Exercise objective:
In your copy, leave out the pictures and repeat the entries below exactly.

Saved entries:
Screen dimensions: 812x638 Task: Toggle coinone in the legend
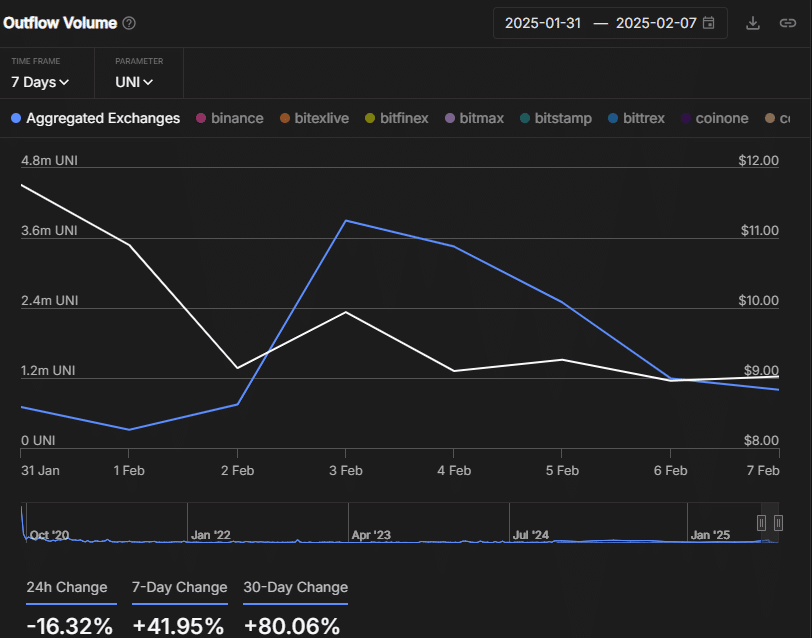click(714, 118)
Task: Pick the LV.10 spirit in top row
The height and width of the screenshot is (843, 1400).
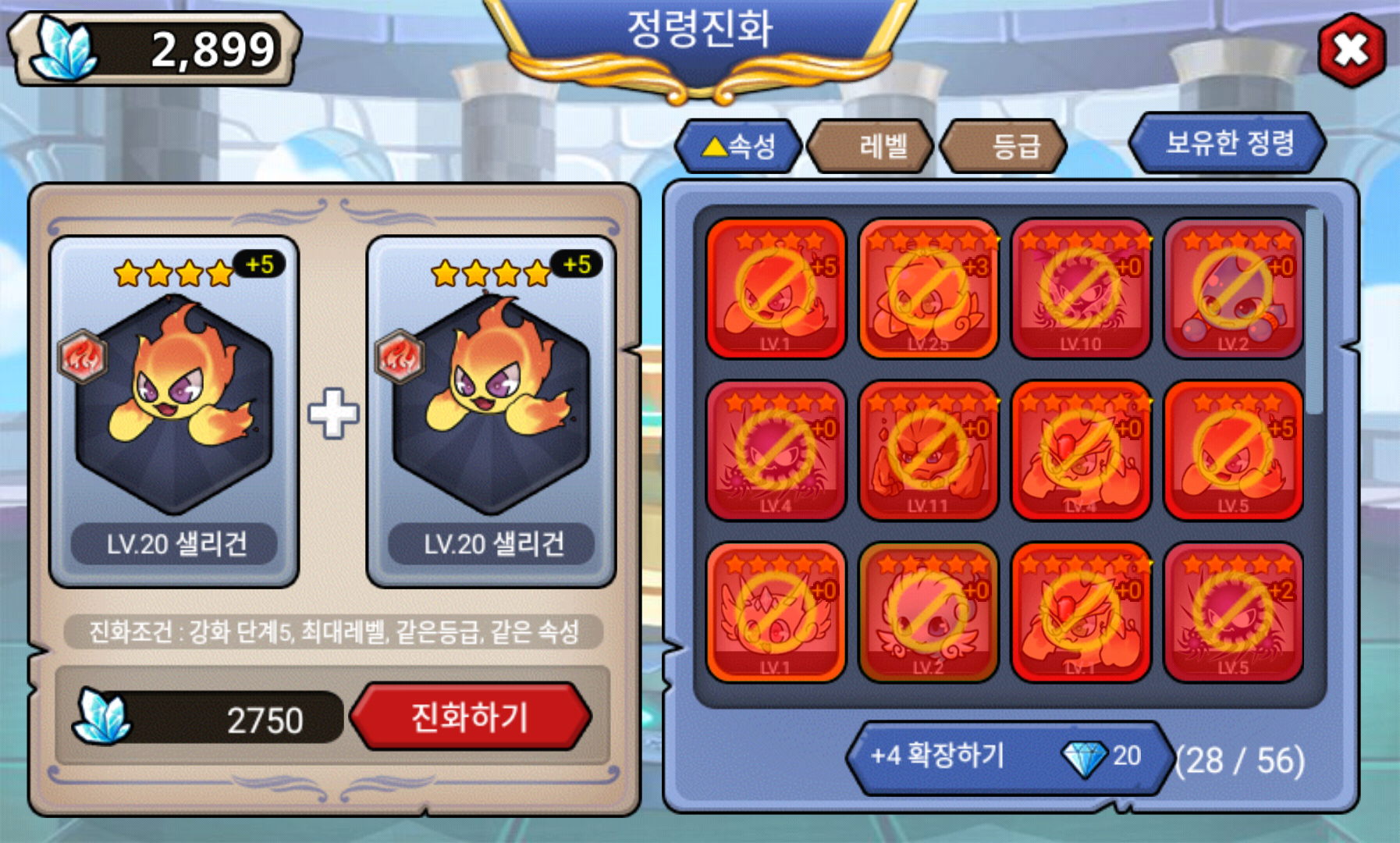Action: [1081, 288]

Task response:
Screen dimensions: 812x638 Task: Toggle coinone in the legend
click(714, 118)
Task: Pick the LV.10 spirit in top row
The height and width of the screenshot is (843, 1400).
Action: [1081, 288]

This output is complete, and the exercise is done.